I'm looking to set up a website which will mainly use data from a MySQL database, what i'm looking to do is have a few page templates which will simply display the data in my table:
For example:
index page:
Please select a country:
country 1 --> country id=1
country 2 --> country id=2
country 3 --> country id=3
upon clicking on the link for say country 2 the template for regions will be loaded with the data from the database for id=2:
region 2a
region 2b
region 2c
Sorry, i've no idea what this kind of structure/template is called and would be grateful for any help (tutorials, demos, references) that anyone can offer
Hope it makes sense
CHEERS
Posted: Thu May 19, 2005 6:47 am
by John Cartwright
Code: Select all
$sql = "SELECT * FROM `regiona`,`regionb`,`regionc` FROM `table_name` WHERE `country` = '".$_GET['id']."' LIMIT 1";
This will fetch 3 columns, (regiona, regionb, regionc) from your table (table_name) where the column named country holds the country id's.

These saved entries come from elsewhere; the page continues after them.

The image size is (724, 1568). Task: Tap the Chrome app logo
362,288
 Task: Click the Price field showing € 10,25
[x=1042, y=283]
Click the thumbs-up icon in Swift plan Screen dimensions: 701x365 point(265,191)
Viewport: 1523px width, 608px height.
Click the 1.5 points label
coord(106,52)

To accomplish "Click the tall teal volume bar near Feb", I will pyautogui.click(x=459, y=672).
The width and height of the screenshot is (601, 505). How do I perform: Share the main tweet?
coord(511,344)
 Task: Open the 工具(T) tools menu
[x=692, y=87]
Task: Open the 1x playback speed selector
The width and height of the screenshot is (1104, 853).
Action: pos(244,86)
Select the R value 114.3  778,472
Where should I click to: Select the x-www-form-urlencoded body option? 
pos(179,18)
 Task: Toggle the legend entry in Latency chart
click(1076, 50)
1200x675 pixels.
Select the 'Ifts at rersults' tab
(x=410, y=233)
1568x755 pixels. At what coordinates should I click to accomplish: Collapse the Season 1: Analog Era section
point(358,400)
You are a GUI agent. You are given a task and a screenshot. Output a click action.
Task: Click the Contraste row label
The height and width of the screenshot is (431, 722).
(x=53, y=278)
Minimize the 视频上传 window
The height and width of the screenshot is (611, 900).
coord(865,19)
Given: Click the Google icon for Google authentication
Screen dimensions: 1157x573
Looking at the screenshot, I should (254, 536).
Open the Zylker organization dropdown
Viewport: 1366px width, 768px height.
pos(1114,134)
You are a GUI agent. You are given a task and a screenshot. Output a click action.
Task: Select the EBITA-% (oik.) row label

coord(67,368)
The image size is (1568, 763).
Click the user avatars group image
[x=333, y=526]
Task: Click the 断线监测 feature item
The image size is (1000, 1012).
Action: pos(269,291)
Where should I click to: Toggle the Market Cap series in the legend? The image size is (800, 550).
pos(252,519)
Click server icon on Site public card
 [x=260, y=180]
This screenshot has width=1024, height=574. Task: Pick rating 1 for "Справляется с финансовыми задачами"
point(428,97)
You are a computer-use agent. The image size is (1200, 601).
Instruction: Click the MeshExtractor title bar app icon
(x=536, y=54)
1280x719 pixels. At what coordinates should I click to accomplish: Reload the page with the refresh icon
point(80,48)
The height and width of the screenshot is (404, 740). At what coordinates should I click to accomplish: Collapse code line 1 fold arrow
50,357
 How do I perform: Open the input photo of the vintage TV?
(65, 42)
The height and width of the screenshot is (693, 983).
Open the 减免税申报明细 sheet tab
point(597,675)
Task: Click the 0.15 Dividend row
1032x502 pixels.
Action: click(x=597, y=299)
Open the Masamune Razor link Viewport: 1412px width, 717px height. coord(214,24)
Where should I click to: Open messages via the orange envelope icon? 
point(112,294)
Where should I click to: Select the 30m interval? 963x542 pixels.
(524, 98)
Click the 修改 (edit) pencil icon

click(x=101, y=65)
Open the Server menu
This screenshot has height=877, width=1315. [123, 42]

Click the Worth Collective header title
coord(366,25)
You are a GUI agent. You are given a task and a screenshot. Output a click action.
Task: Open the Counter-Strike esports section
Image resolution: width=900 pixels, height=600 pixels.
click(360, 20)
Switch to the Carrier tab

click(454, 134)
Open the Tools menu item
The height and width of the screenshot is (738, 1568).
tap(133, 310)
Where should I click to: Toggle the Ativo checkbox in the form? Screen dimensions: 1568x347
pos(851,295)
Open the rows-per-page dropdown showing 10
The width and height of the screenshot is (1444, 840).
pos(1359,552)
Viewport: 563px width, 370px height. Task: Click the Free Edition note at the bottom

Please post your database structure, that would help alot.
Posted: Thu May 19, 2005 7:14 am
by dylan001
Sorry
My databases has two tables
COUNTRIES:
----------------------
ID | COUNTRY
----------------------
01 | ENGLAND
----------------------
02 | SCOTLAND
----------------------
REGIONS:
---------------------------------------
GOBAL ID | ID | REGION
---------------------------------------
01 | 01 | LONDON
---------------------------------------
02 | 01 | LIVERPOOL
---------------------------------------
03 | 02 | GLASGOW
---------------------------------------
04 | 02 | EDINBURGH
---------------------------------------
BASICALLY WHAT IM TRYING TO ACHIVE IS:
ON ONE PAGE HAS A LIST OF THE COUNTRIES I.E.
ENGLAND
SCOTLAND
WHICH WILL LINK TO THE CITIES FROM EACH COUNTRY - BUT I DON'T WANT A NORMAL LINK TO A PAGE LIKE .com/englishcities.php
I AM AIMING FOR .com/cities.php?id=(id for england)
I hope that is a bit clearer.
Thanks for the response.
Posted: Thu May 19, 2005 8:16 am
by phpScott
dylan001 wrote:
I AM AIMING FOR .com/cities.php?id=(id for england)
you got it.
Code: Select all
on your <a href="e;cities.php?countryId=idForEngland"e;>England<a>
then in cities.php
Code: Select all
if(isset($_GET['countryId']))
{
$cId = $_GET['countryId'];
$sql="SELECT * FROM REGIONS WHERE `id`= $cId";
//submit query and do what you want with the results.
}
is that what you are looking for?
Posted: Thu May 19, 2005 8:48 am
by dylan001
Thanks this looks exatly like what i'm after.
I've tried your suggestion and i'm getting an error message, but I think it's an error on my part trying to output the data!!! I'm fairly new to this... I don't know if you'll be able to help
my countries page script is:
Code: Select all
$db = mysql_connect($hostname,$username,$password);
mysql_select_db("dylan001_list1" ,$db);
$sql = mysql_query("SELECT `ID` , `C1` FROM `COUNTRIES` WHERE 1 AND `ID` > 0 ORDER BY 'C1'ASC" ,$db);
echo ("<table border ='0'>");
echo ("<tr> Select a country <td></td></tr>");
while ($tablerows = mysql_fetch_row($sql))
{
echo("<tr><td><a href='/region.php?ID=$tablerows[0]'>$tablerows[1]</a></td></tr> ");
}
echo "</table>";
mysql_close($db);
?>
which i think is successfully passing over the suggested Countryid "ID" to the reigion script below
Code: Select all
$db = mysql_connect($hostname,$username,$password);
mysql_select_db("dylan001_list1" ,$db);
if(isset($_GET['ID'])){
$cId = $_GET['ID'];
$sql="SELECT * FROM REGIONS WHERE `ID`= $cId";
}
echo ("<table border ='0'>");
echo ("<tr><td> LIST OF REGIONS</td></tr>");
while ($tablerows = mysql_fetch_row($sql))
{
echo("<tr><td><a href='/country?GID=$tablerows[0]'>$tablerows[0]</a></td></tr> ");
}
echo "</table>";
mysql_close($db);
?>
Thanks for the help.
Posted: Thu May 19, 2005 9:08 am
by phpScott
I don't think it matters to much but this is the way that I always do my queries
Code: Select all
$sql = "SELECT * FROM `REGIONS` WHERE `ID` = '$cId'";
$result = mysql_query ($sql) or die (mysql_error());
while ($table = mysql_fetch_assoc($result))
{
echo "<tr><td>".$table['id']."</td><td>".$table['name']."</td></tr>\n";
}
notice the $sql variable that holds the text of my query then I mysql_query the $sql variable.
I just think it keeps the seperation a little nicer.
Also the 'or die' bit is important in case there are any errors in your query.
so in your case on the second page you never submit your query using mysql_query.
Posted: Thu May 19, 2005 9:28 am
by dylan001
THANK YOU.
Thats working brilliantly, thanks again for your help!
See what you mean about the nicer presentation, think i'll adopt it from now on.
Cheers.